- [WHAT YOU ARE ASKED TO DO] Each line from the one containing "Refacciones (512, 242)" to the end of the records should be copied exactly, and no other line.

- [INPUT DATA]
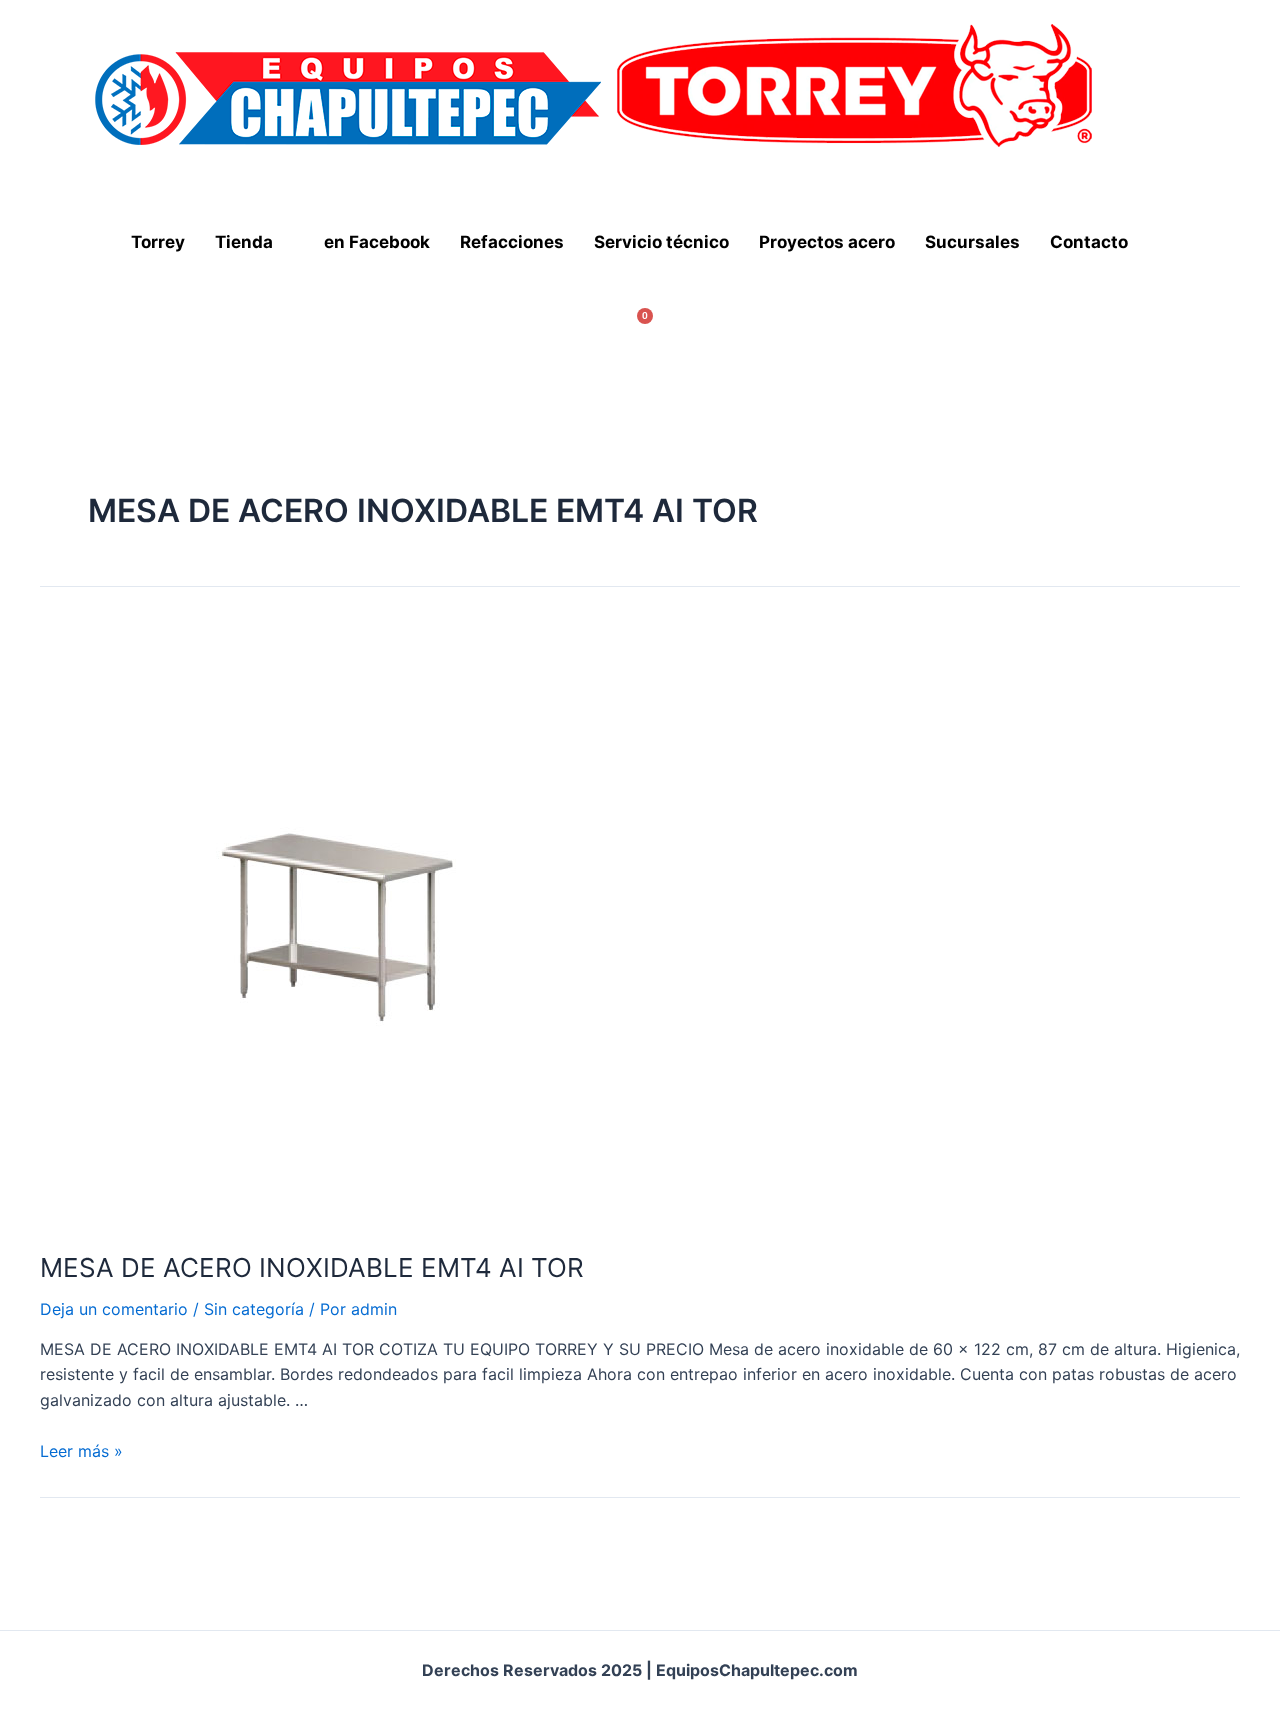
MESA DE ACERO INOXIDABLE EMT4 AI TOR (312, 1267)
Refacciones (512, 242)
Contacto (1089, 242)
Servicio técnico (661, 242)
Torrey (158, 242)
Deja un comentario (114, 1309)
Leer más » (81, 1451)
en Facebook (377, 242)
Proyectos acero (827, 242)
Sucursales (972, 242)
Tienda (244, 242)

- [RESULT FOR THIS TASK]
Refacciones (512, 242)
Contacto (1089, 242)
Servicio técnico (661, 242)
Torrey (158, 242)
Deja un comentario (114, 1309)
Leer más » (81, 1451)
en Facebook (377, 242)
Proyectos acero (827, 242)
Sucursales (972, 242)
Tienda (244, 242)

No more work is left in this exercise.